:: Prompt ::
After locating the line that contains "Image resolution: width=1456", output that line and each one following it, exactly, to the end of the entries. No pictures.

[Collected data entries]
*-*-*
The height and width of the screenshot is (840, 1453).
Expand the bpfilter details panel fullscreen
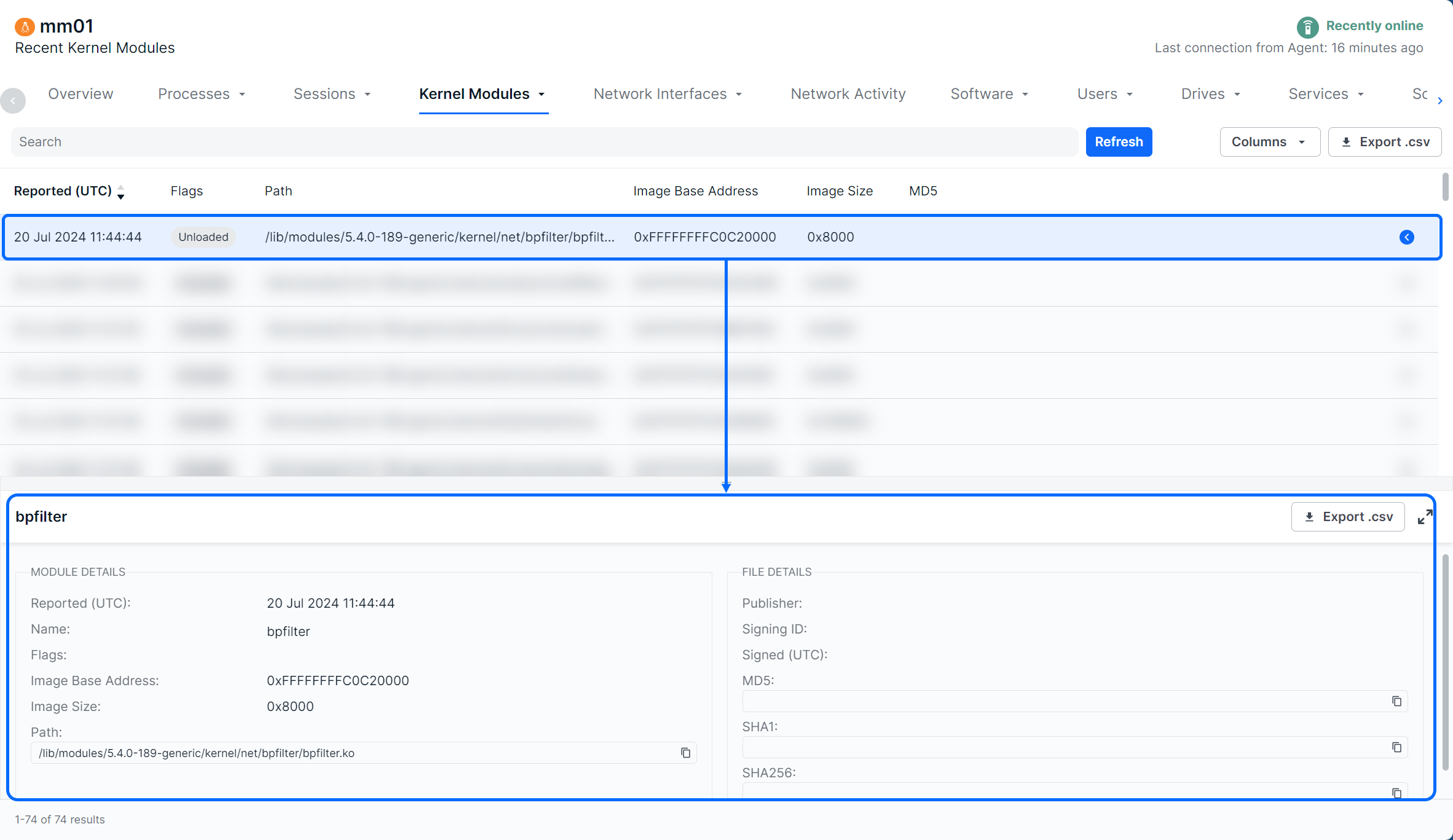point(1425,517)
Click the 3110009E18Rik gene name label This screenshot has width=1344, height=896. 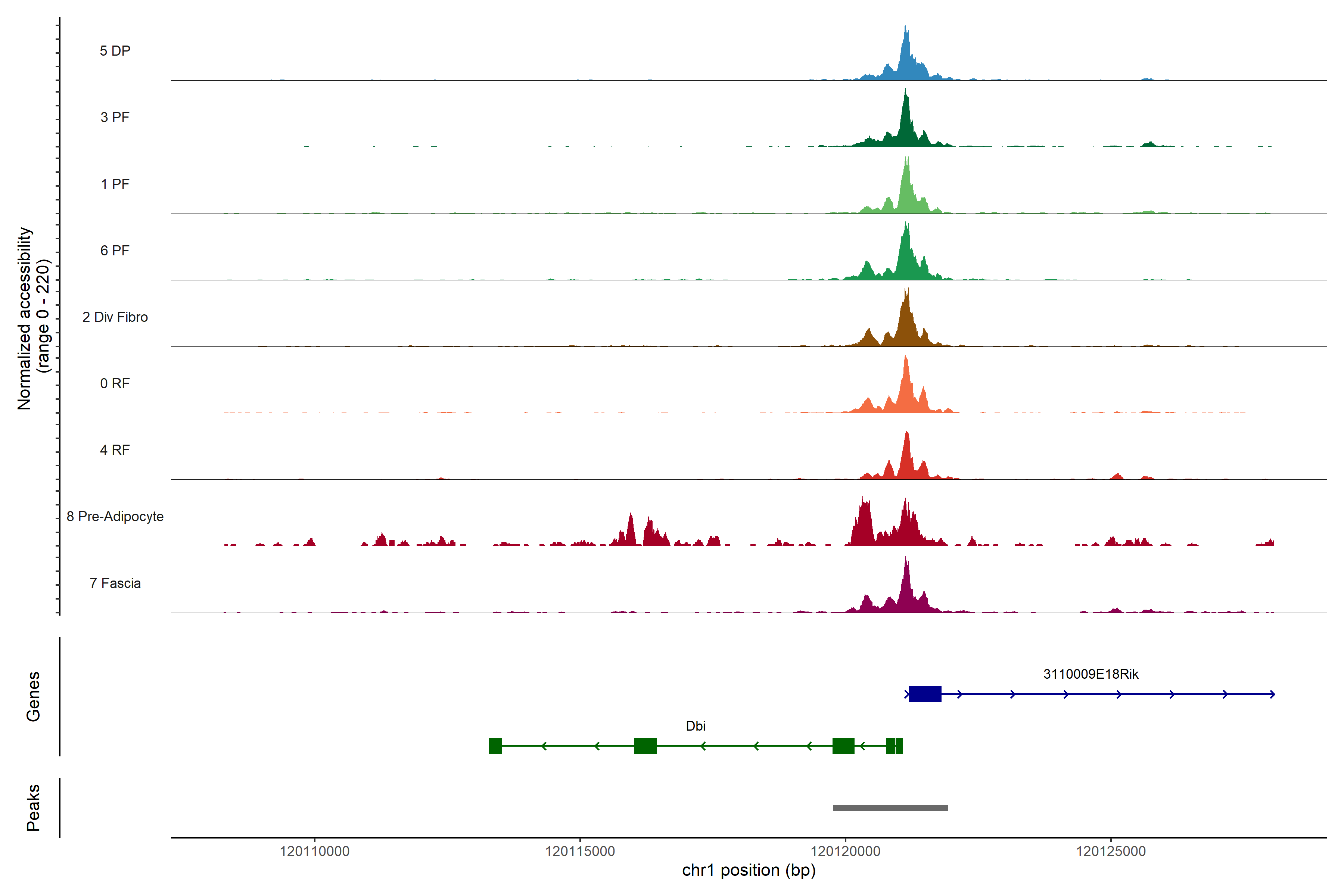pyautogui.click(x=1091, y=674)
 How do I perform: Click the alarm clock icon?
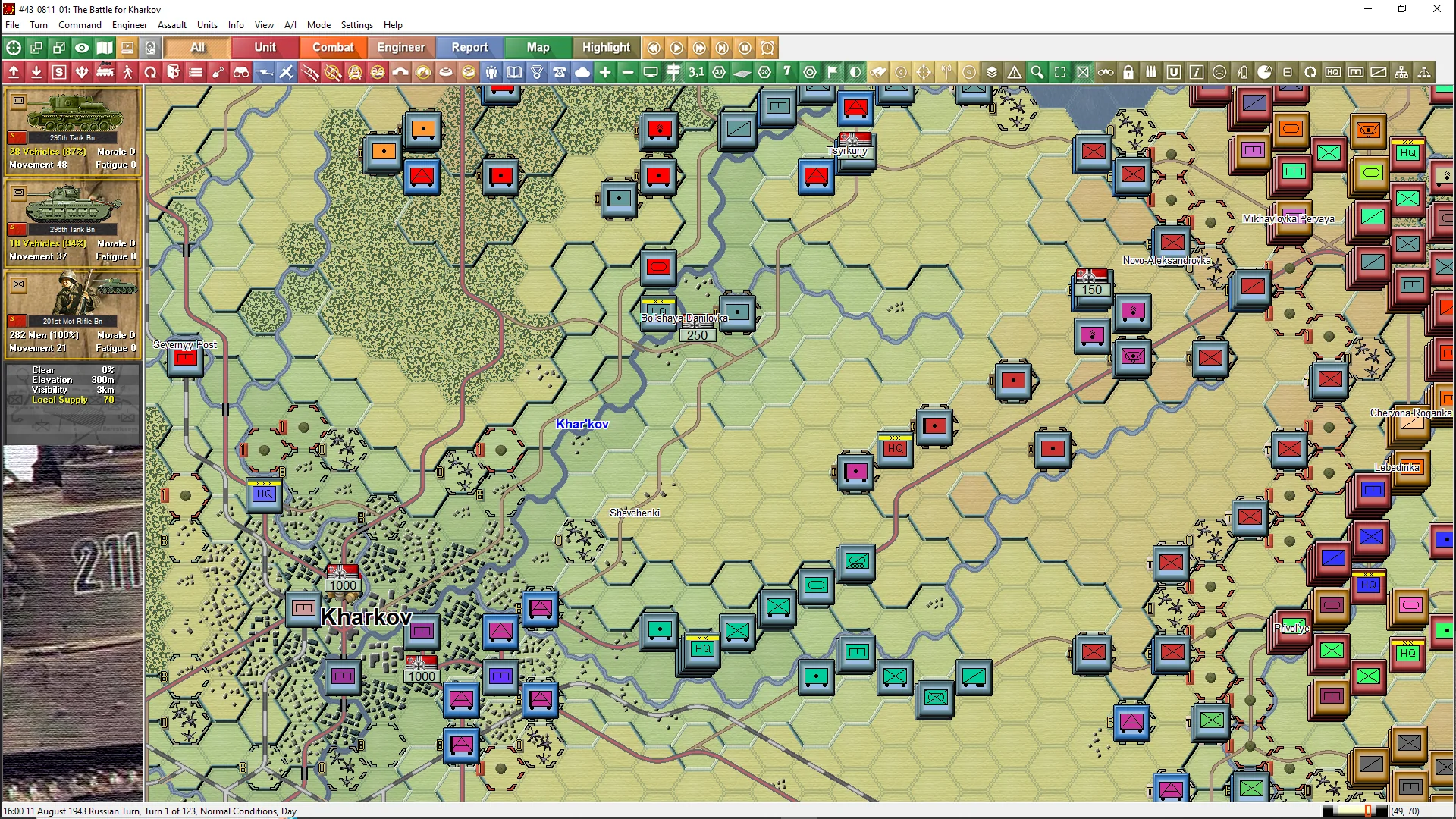[767, 48]
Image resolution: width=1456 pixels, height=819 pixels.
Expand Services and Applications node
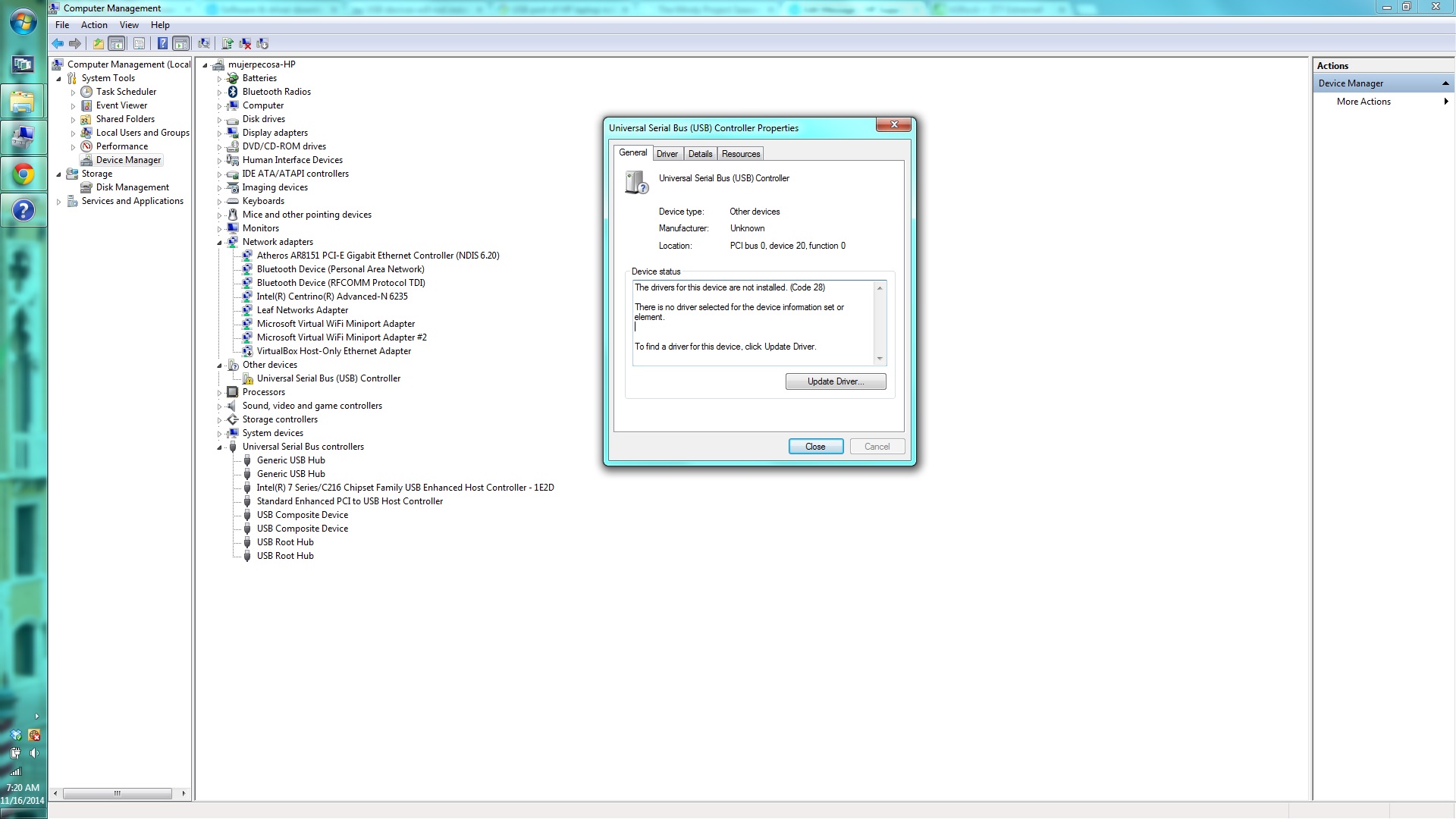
*-*-*
:: Reply ::
Image resolution: width=1456 pixels, height=819 pixels.
Expand Services and Applications node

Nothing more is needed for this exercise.